Prediktor Perubahan Asupan Kalsium pada Wanita postmenopause setelah Skrining Osteoporosis
Abstrak
Osteoporosis merupakan masalah kesehatan masyarakat yang serius. Memahami sejauh mana penilaian kepadatan tulang mempengaruhi perubahan dalam asupan makanan pada wanita postmenopause diperlukan. Penelitian ini menyelidiki apakah hasil tes skrining kepadatan tulang mengakibatkan inisiasi dilaporkan atau perubahan asupan kalsium baik makanan dan / atau tambahan. Antara tahun 1997 dan 2000, X-ray absorptiometry (DXA) skrining dual-energi dilakukan pada 1.468 wanita menopause sebagai bagian dari studi tambahan dari Health Initiative Observational Study Perempuan di Buffalo, New York. Satu tahun setelah pengujian kepadatan tulang, kuesioner yang dikirim untuk menentukan perubahan dalam perilaku gaya hidup dan asupan makanan.

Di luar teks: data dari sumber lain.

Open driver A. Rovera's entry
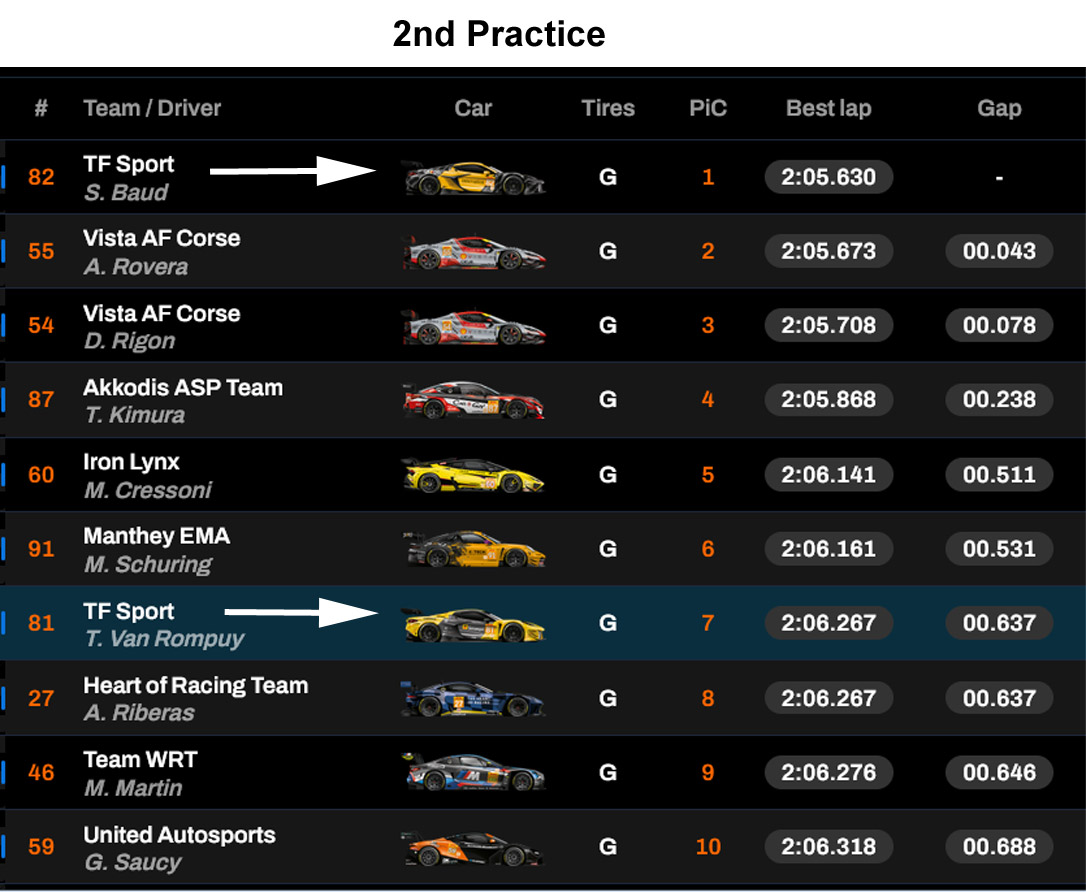 (x=135, y=267)
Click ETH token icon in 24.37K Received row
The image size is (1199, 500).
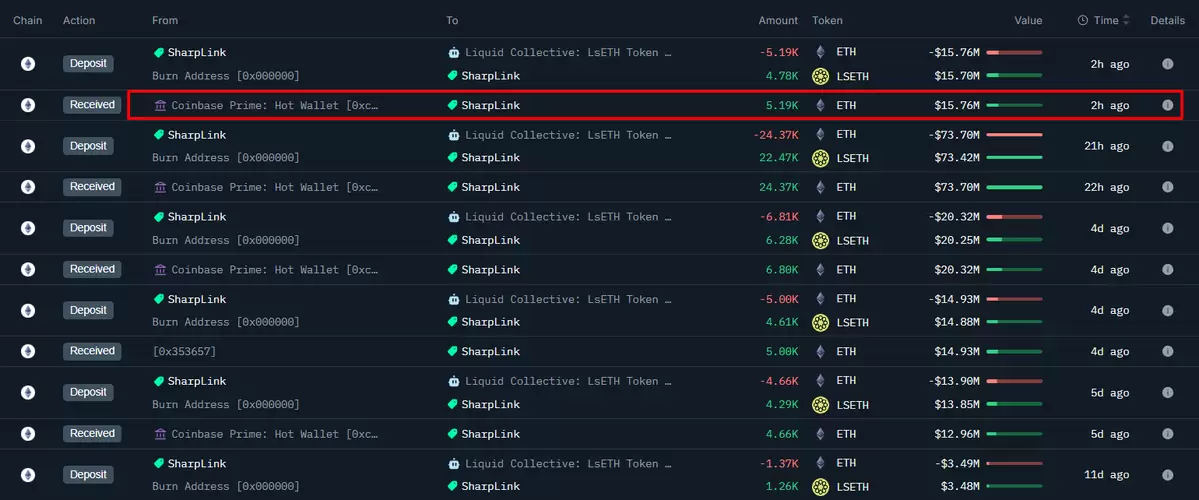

Peserta termasuk dalam analisis ini adalah 923 wanita Kaukasia yang tidak mengalami kepadatan tulang tes skrining sebelumnya, melaporkan tidak ada diagnosis sebelumnya osteoporosis dan tidak minum obat (selain terapi hormon) untuk osteoporosis. Dari jumlah tersebut, menurut kriteria WHO T-skor, 36% menderita osteoporosis, 48% memiliki osteopenia, dan 17% memiliki kepadatan tulang yang normal. Faktor terkait (P <0,05) dengan peningkatan asupan kalsium dalam analisis mentah termasuk: BMI, konsultasi lanjutan dengan penyedia layanan kesehatan, dan osteopenia atau osteoporosis dibandingkan dengan tingkat T-score normal. Dalam analisis yang disesuaikan multivariat, baik osteopenia [OR = 2,37, 95% CI (1,45-3,89), P = 0,001] dan osteoporosis [OR = 3,86, 95% CI (2,30-6,46), P = <0,001] ditemukan pada DXA adalah prediktor independen yang kuat keputusan perempuan untuk memulai atau menambah asupan kalsium. Studi ini memberikan bukti bahwa hasil skrining osteoporosis DXA mempengaruhi keputusan wanita menopause untuk meningkatkan asupan kalsium.
de usia lanjut, obesitas, jenis kelamin laki-laki, sterilisasi, pengobatan, aktivitas fisik, dan kurungan dalam ruangan. Diet tinggi karbohidrat meningkatkan glukosa darah dan tingkat insulin dan dapat mempengaruhi kucing dengan obesitas dan diabetes. Rendah karbohidrat, diet tinggi protein dapat membantu mencegah diabetes pada kucing beresiko seperti kucing obesitas atau kucing ramping dengan sensitivitas insulin rendah mendasari. Bukti ada untuk dasar genetik dan respon imun dalam patogenesis diabetes anjing. Efek musiman pada insiden diagnosis menunjukkan bahwa terdapat pengaruh lingkungan terhadap perkembangan penyakit. Setidaknya 50% dari anjing diabetes memiliki diabetes tipe 1 berdasarkan bukti hadir kehancuran kekebalan β-sel. Faktor epidemiologi erat cocok dengan diabetes autoimun laten orang dewasa bentuk manusia diabetes tipe 1. Kerusakan pankreas yang luas, kemungkinan besar dari pankreatitis kronis, penyebab ~ 28% kasus diabetes anjing. Faktor lingkungan seperti makan diet tinggi lemak berpotensi terkait dengan pankreatitis dan kemungkinan memainkan peran dalam pengembangan pankreatitis pada anjing diabetes. Tidak ada data yang dipublikasikan menunjukkan bahwa diabetes terbuka tipe 2 terjadi pada anjing atau obesitas yang merupakan faktor risiko untuk diabetes anjing. Diabetes didiagnosis pada menyebalkan baik selama kehamilan atau diestrus sebanding dengan gestational diabetes manusia.(deniaprianichan).